> ASSIGNMENT
Starting at the line that contains "You are a computer-use agent.", write out every line through the last one in the records below, word for word. Leave out any pictures.

-- Opening Marker --

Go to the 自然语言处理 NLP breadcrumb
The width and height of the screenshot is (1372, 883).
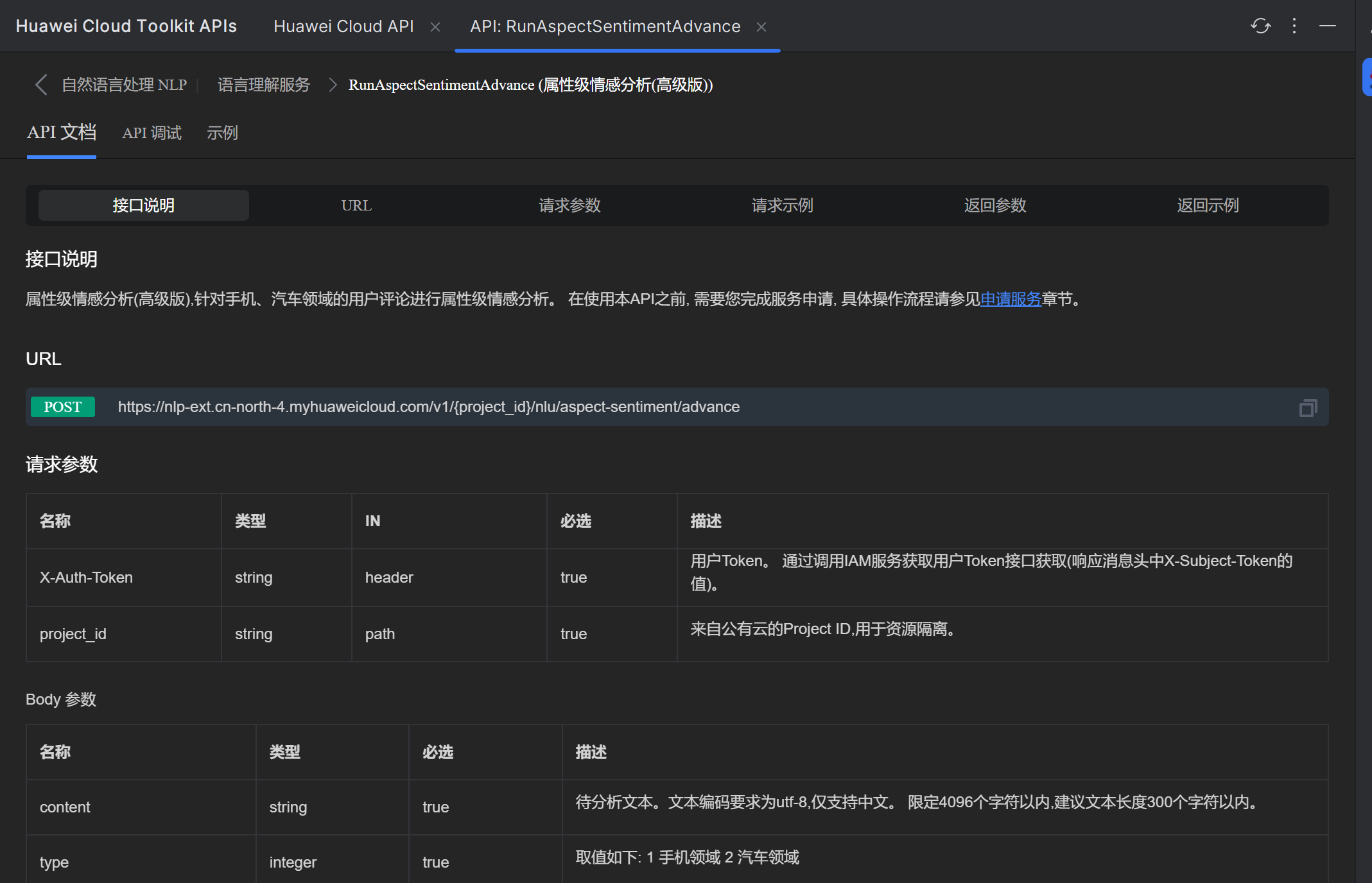(x=124, y=85)
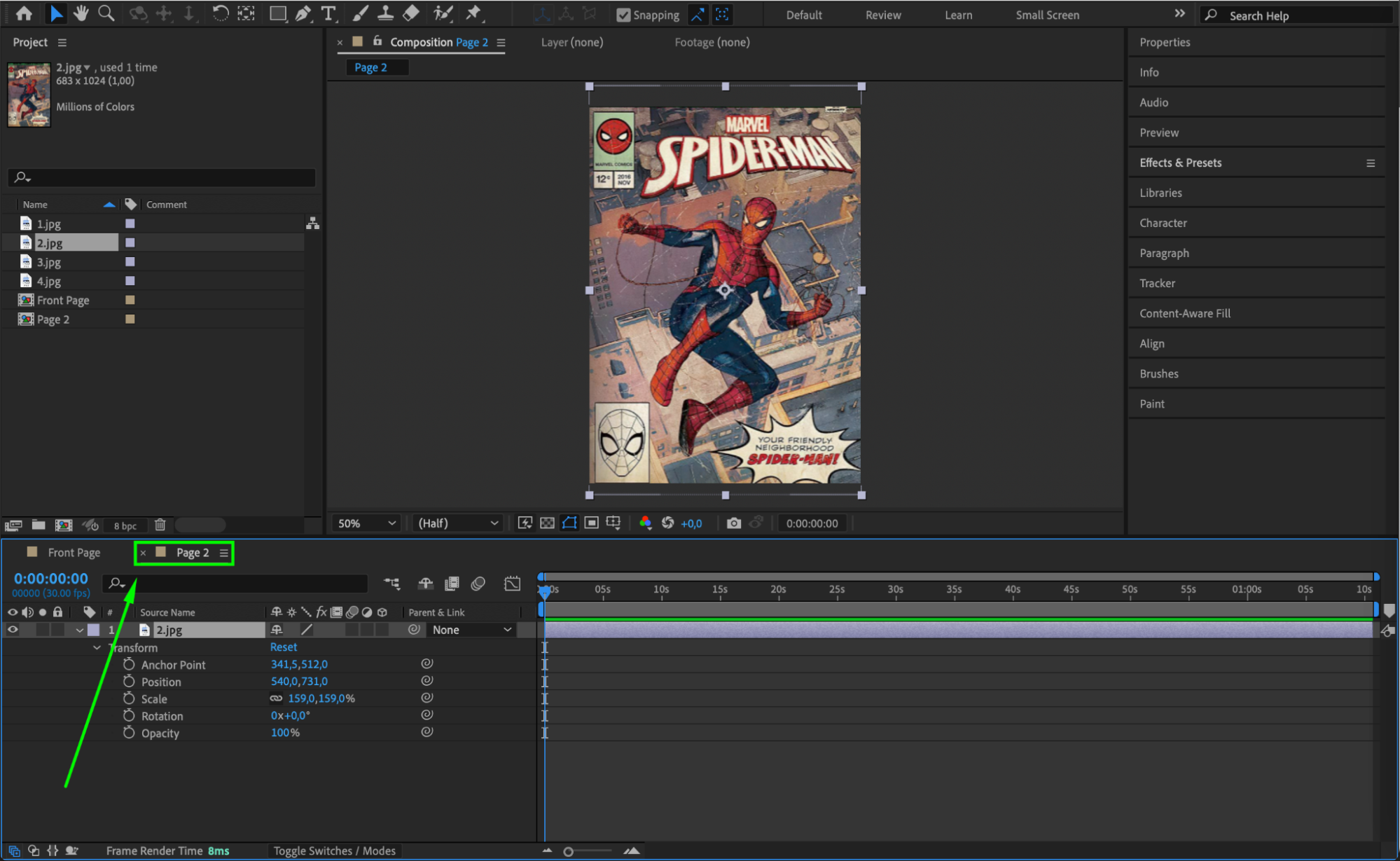Select the Pen tool
The image size is (1400, 861).
(x=303, y=13)
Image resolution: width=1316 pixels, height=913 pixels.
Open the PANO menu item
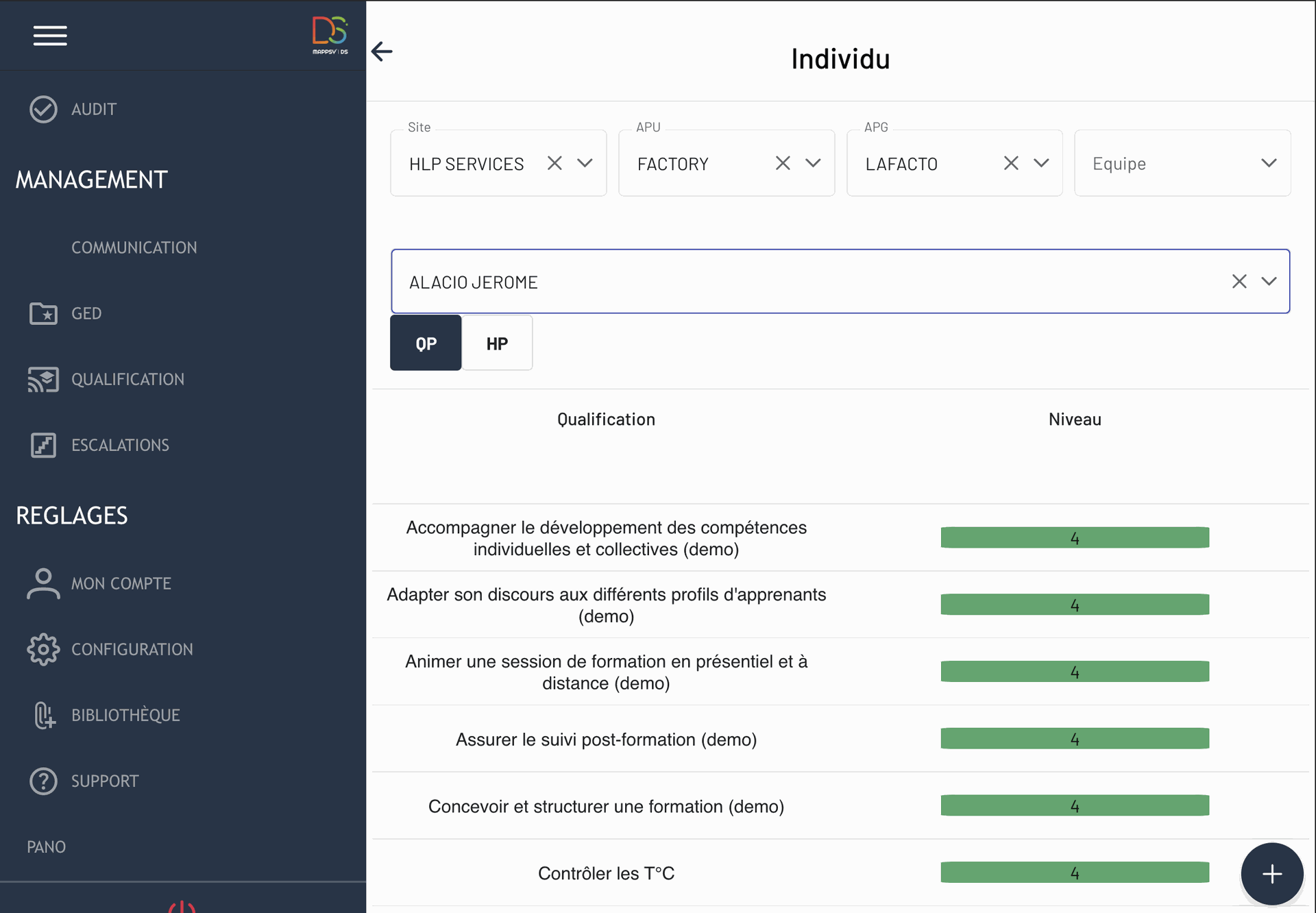[x=47, y=847]
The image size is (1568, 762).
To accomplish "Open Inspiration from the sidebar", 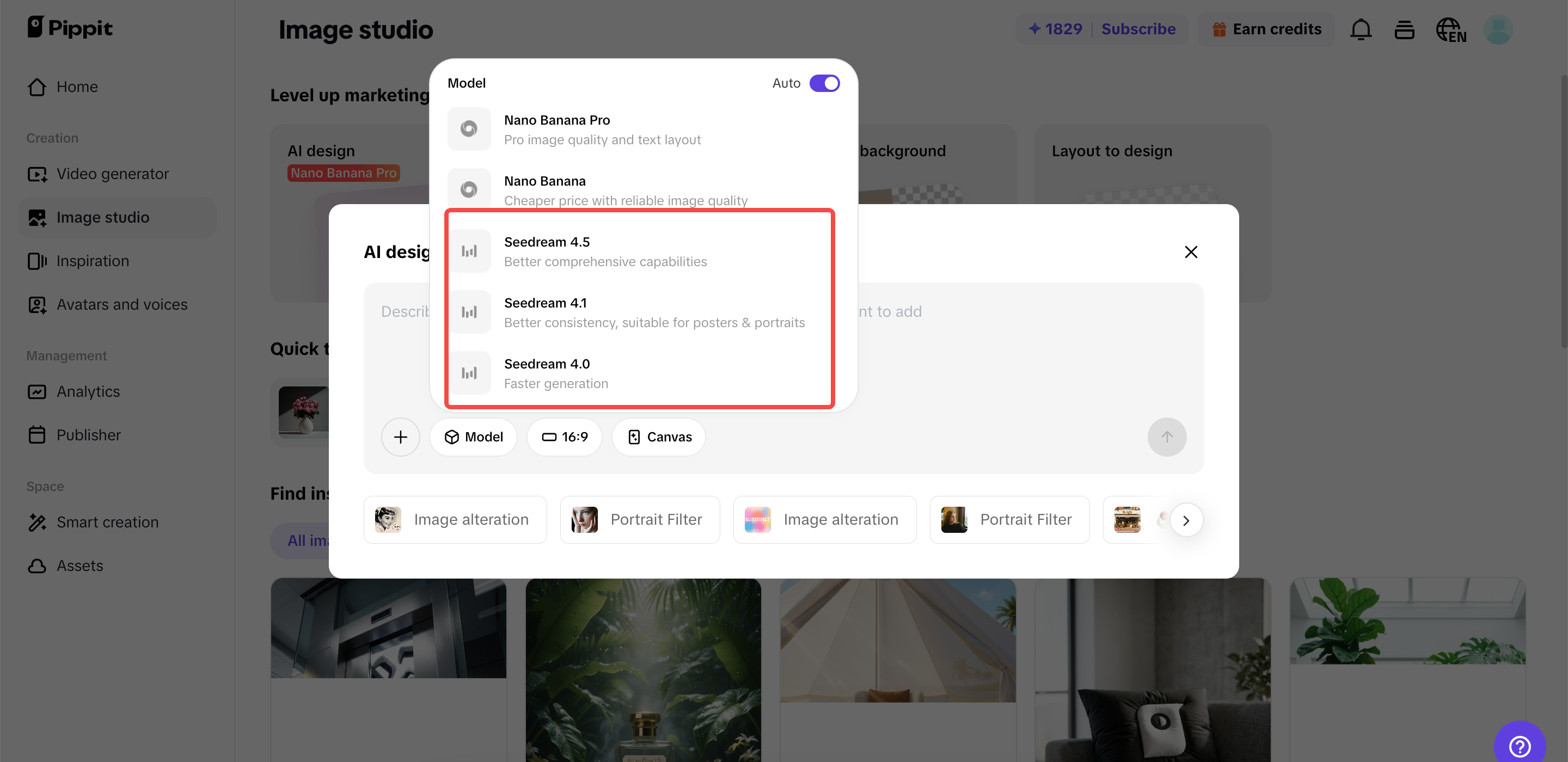I will (93, 261).
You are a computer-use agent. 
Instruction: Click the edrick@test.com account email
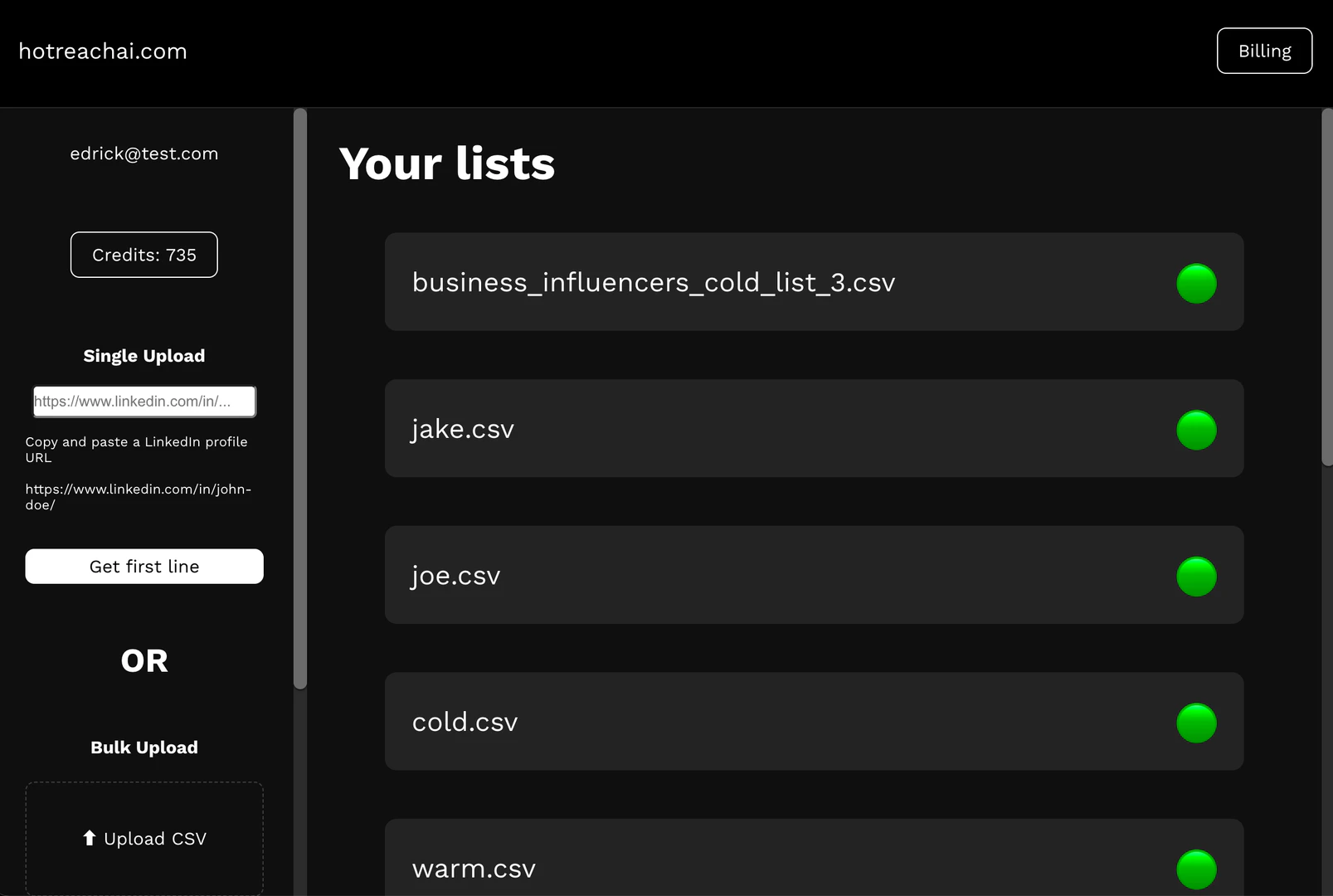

-- Closing Marker --

> EXPECTED OUTPUT
You are a computer-use agent. 
Instruction: Click the edrick@test.com account email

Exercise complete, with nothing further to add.